ISSO 2

About The Position

Requirements

• Fundamental understanding of common auditing techniques
• Understanding of RMF (NIST SP 800-53, JSIG, DAAPM, ICD 503), IR, Vulnerability Management, SCAP, STIG, and Security-Relevant Tools.
• Understands Information Technology basics.
• Awareness of network type designations (e.g. WAN, LAN) and associated infrastructure (e.g. Servers, switches, firewalls).
• Requires a bachelor's degree in Information Technology or a related field.
• Equivalent industry experience may be substituted.
• Possesses an IAM I/IAT II Certification, or greater.
• 3-5 years year relevant industry experience is required,
• Applicants selected for this position will be required to obtain and maintain a government security clearance.
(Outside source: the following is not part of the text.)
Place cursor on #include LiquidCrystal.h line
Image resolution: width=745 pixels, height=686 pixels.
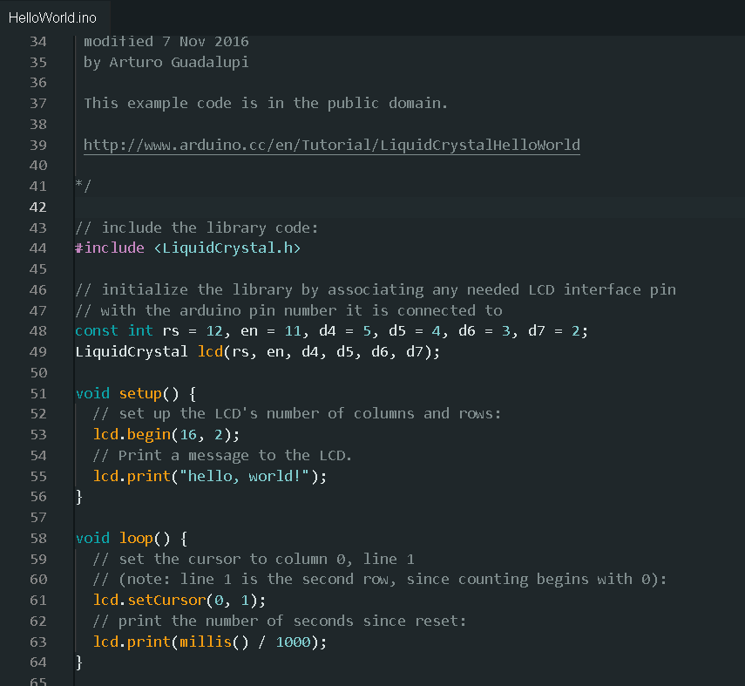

Secret clearance is required with the ability to obtain Top Secret clearance.

Nice To Haves

• Preferred experience with auditing systems using native language (PS/BASH), with tools and basic scripts / queries, and experience working with ISSMs to create and manage POA&Ms.

Responsibilities

• Assist the ISSM in meeting their duties and responsibilities. The ISSO shall assume ISSM responsibilities in the absence of the ISSM.
• Ensure systems are operated, maintained, and disposed of in accordance with security policies and procedures as outlined in the security authorization package.
• Attend required technical and security training (e.g., operating system, networking, security management) relative to assigned duties.
• Ensure all users have the requisite security clearances, authorization, need-to-know, and are aware of their security responsibilities before granting access to the IS.
• Conduct periodic reviews of information systems to ensure compliance with the security authorization package.
• Coordinate any changes or modifications to hardware, software, or firmware of a system with the ISSM and AO/DAO prior to the change.
• Formally notify the ISSM and AO/DAO when changes occur that might affect system authorization.
• Monitor system recovery processes to ensure security features and procedures are properly restored and functioning correctly.
• Ensure all IS security-related documentation is current and accessible to properly authorized individuals.
• Conduct Audits and Continuous Monitoring (ConMon) activities using available technical and non-technical processes, reports Audit and ConMon findings, Execute incident response and attends and contributes to status meetings.
• Manage configuration baselines of both hardware and software
• Identify system architecture flaws using industry standard tools (e.g. STIG, SCAP, Nessus) that will be flowed to the ISSM for review.
• Mentors and coaches ISSO 1.
• Performs other duties as assigned.

Benefits

• Draper supports many programs to improve work-life balance including workplace flexibility, employee clubs ranging from photography to yoga, health and finance workshops, off site social events and discounts to local museums and cultural activities.